■ **SHORT EXERCISE**
Copy word for word the rows below, from the line containing "The height and" through the last row, and leave the pictures out.
════════
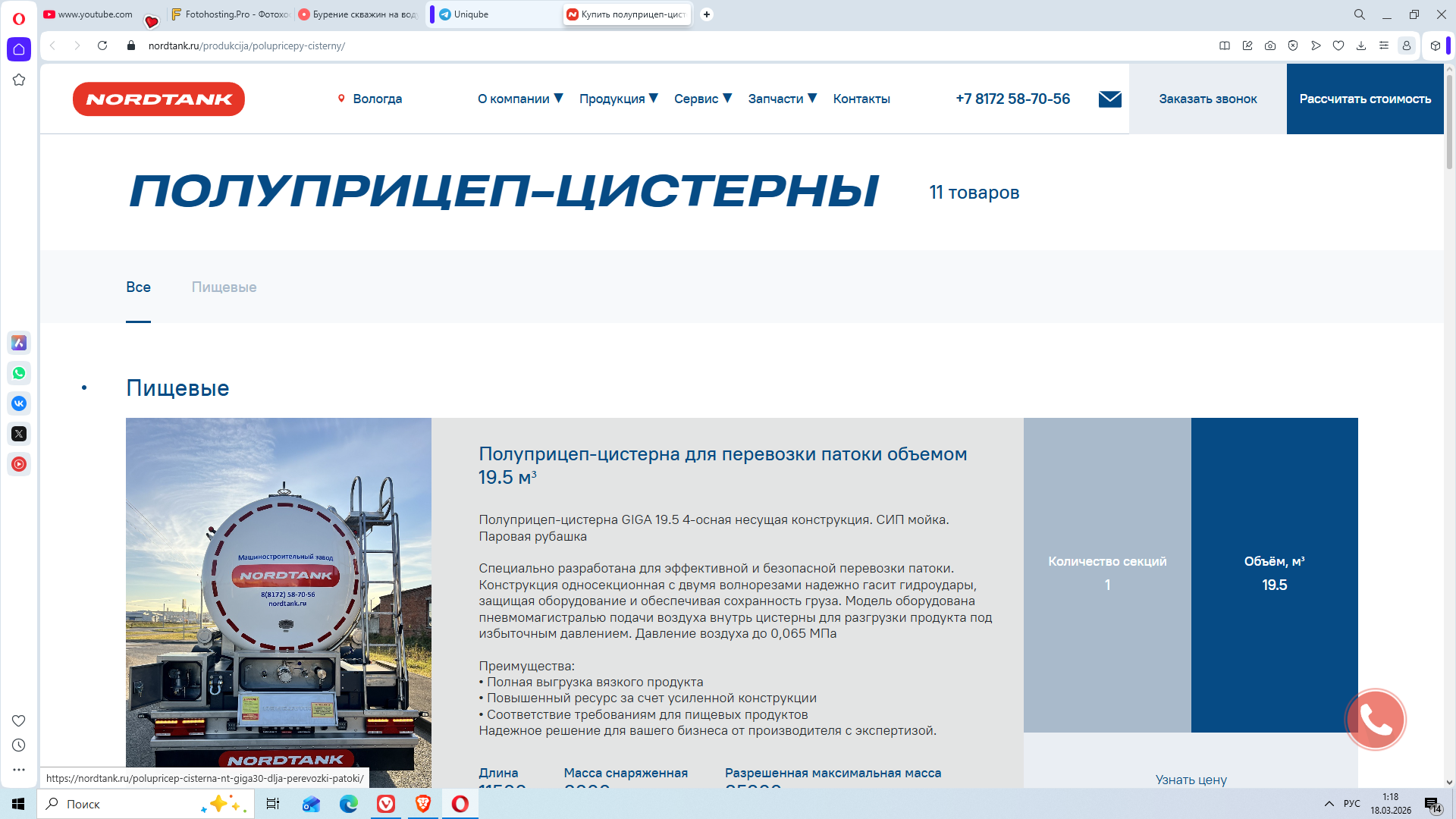Click Заказать звонок button
Image resolution: width=1456 pixels, height=819 pixels.
[x=1207, y=99]
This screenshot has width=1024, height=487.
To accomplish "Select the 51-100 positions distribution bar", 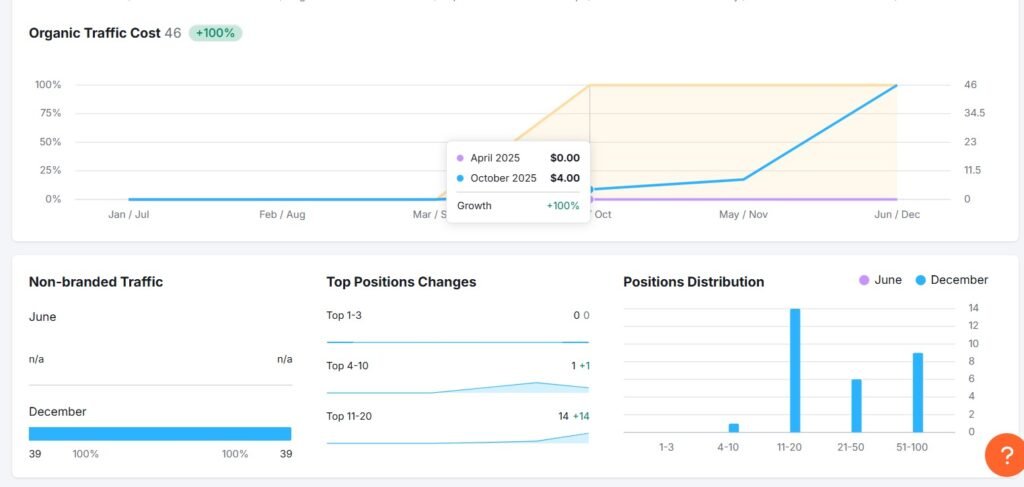I will click(917, 392).
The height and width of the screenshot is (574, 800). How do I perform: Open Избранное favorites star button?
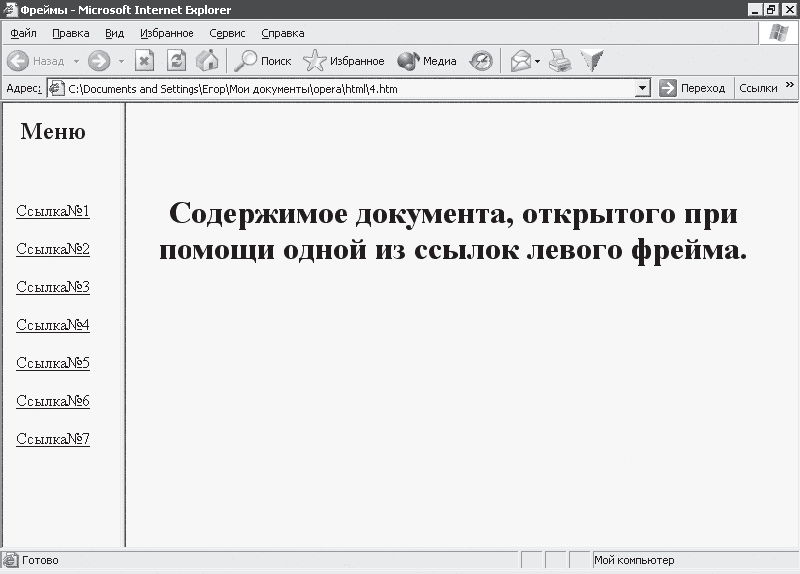pyautogui.click(x=344, y=61)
════════
■ **THE ANSWER**
The height and width of the screenshot is (574, 800). How do I perform: Open Избранное favorites star button?
pyautogui.click(x=344, y=61)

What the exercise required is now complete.